Domingo, 15 de octubre de 2006 | Hoy
Por Lucía Alvarez y Diego González
Desde Quito
Rafael Correa habla de revolución sin que le tiemble el pulso e incluso inventa la suya –“la revolución ciudadana”– a la que subraya como estandarte de su plan de gobierno. Repudia violentamente a los TLC (tratados de libre comercio con Estados Unidos) y denuncia al Plan Colombia (la iniciativa militar antidroga de Washington). Cuestiona al capitalismo, al mismo tiempo que se abraza con su amigo Hugo Chávez y reivindica a Evo Morales. Considera indispensable una integración energética en Latinoamérica y, después de la crisis de la Comunidad Andina de Naciones (CAN), propone “acercarse al Mercosur y ampliarlo”.
En un eventual gobierno suyo, su norte sería esta compleja y nada homogénea latinoamérica. Sobre los matices de cada una de las realidades nacionales, Correa opina que “pretender que el estilo de Chávez sea el mismo que el de Bachelet es un error; un venezolano y un chileno son cosas distintas. No se puede encontrar catecismo de modelos exactos en países diferentes para decir ‘esto pertenece a la misma tendencia’. Sí creo que hay en Venezuela y Bolivia un nacionalismo antinorteamericano más claro, porque allí, a diferencia de Chile y Uruguay, se han devastado los recursos naturales. Aquellos que fueron más expropiados, más mutilados son los que hoy necesitan de opciones más radicales; y en Ecuador debemos ser muy radicales, porque aquí se nos han llevado al país”.
Para Colombia los comicios se han convertido en clave para las relaciones geopolíticas del gobierno de Uribe. Ya desde la salida de Lucio Gutiérrez, quien colaboró con hacer de la frontera un muro de contención a las FARC, la política ecuatoriana optó por dar un giro hacia la neutralidad respecto del Plan Colombia. La postura de Correa representa hoy una oposición mucho más radical. Su “revolución soberana” significa también la no injerencia de ejércitos extranjeros. Y en esta coyuntura eso representa no firmar en 2009 la renovación del Acuerdo de la Base Norteamericana de Manta, al suroeste de Quito, porque según Correa en los hechos ésta ha constituido una intervención geopolítica para el control de la guerrilla.
Uribe, sin contar con su otro país vecino, Venezuela, y a sabiendas de que el rol que juega la base es de fundamental importancia para continuar con su política de “seguridad democrática”, ha optado por la prudencia. Al punto de que la Casa Nariño se mantuvo en silencio con las declaraciones de Correa que caracterizaban a las FARC como una organización guerrillera y no terrorista.

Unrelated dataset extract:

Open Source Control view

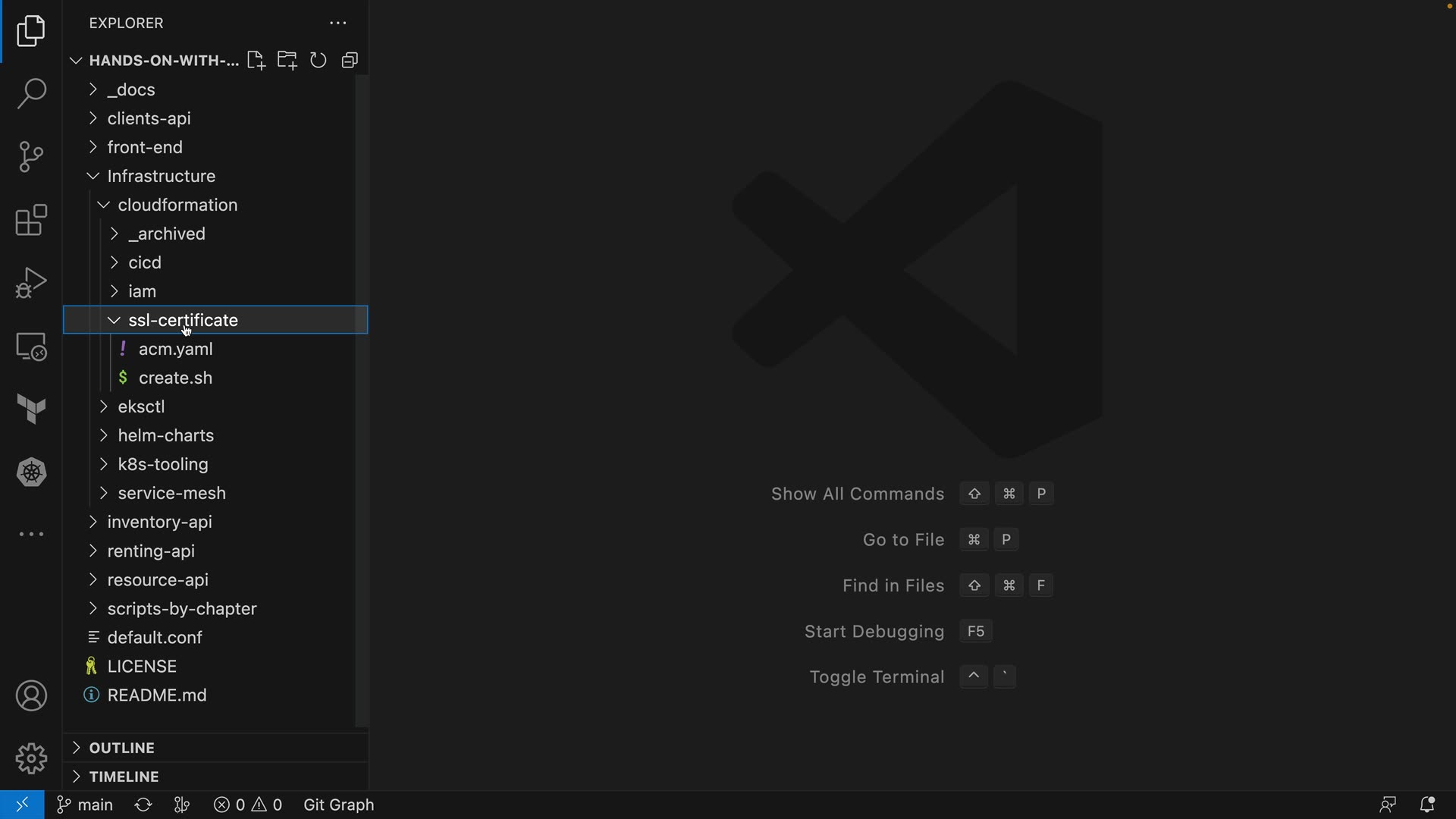pyautogui.click(x=31, y=157)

Del lado peruano los temores son similares. Para Alan García, que no llega a definirse como el líder que Washington espera y Uribe no encarna, así como tampoco a posicionarse dentro de esta nueva corriente de gobiernos de centroizquierda, Correa es un problema. Tras la suspensión del TLC entre Estados Unidos y Ecuador luego de la caducidad del contrato de la petrolera Occidental Petroleum, el candidato izquierdista responsabilizó a Perú la acusación, junto a Colombia, de haber desencadenado una crisis de la CAN que desembocó en la salida de Venezuela. En esta misma línea, el eje Caracas-Quito-La Paz que se constituiría con el triunfo de Correa, polarizaría aún más al mundo andino, forzando a Perú a tomar posiciones.

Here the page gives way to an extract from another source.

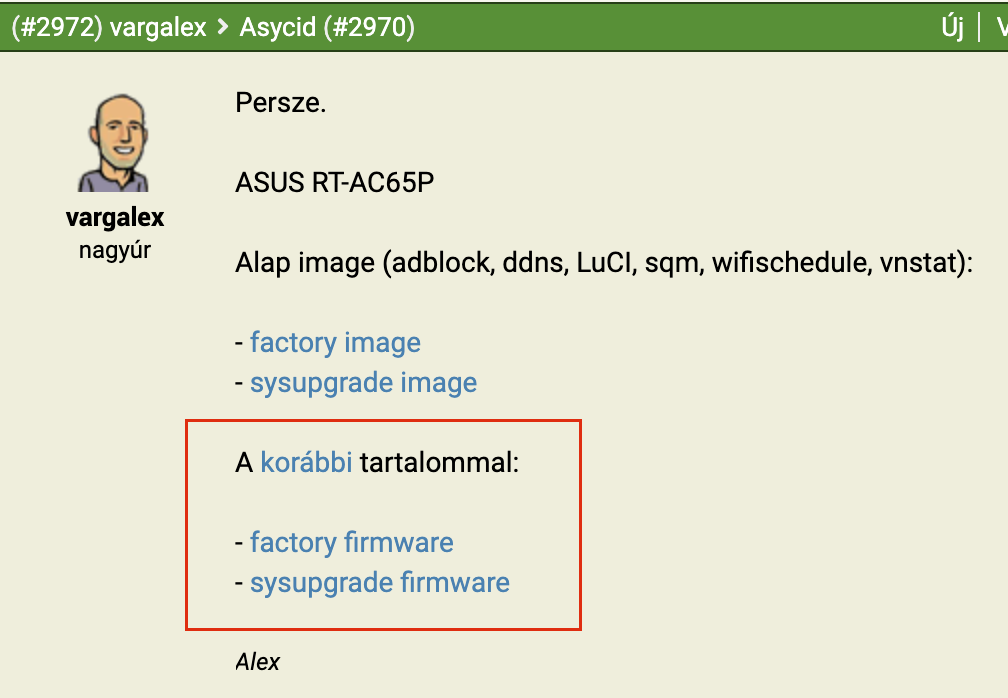Click the cut-off "V" link at header's right edge
Screen dimensions: 1008x698
[1002, 27]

Por todo esto, las presidenciales ecuatorianas de hoy no son una elección más; por el momento, las circunstancias y el lugar. América latina mira al pequeño país con mucho detenimiento, sabe que las consecuencias de lo que ahí ocurra pueden inclinar la balanza. Y en este juego, resulta decisivo cómo mira al mundo este lúcido economista de 43 años que encabeza todas las encuestas y pelea por llegar al palacio de gobierno en la primera vuelta.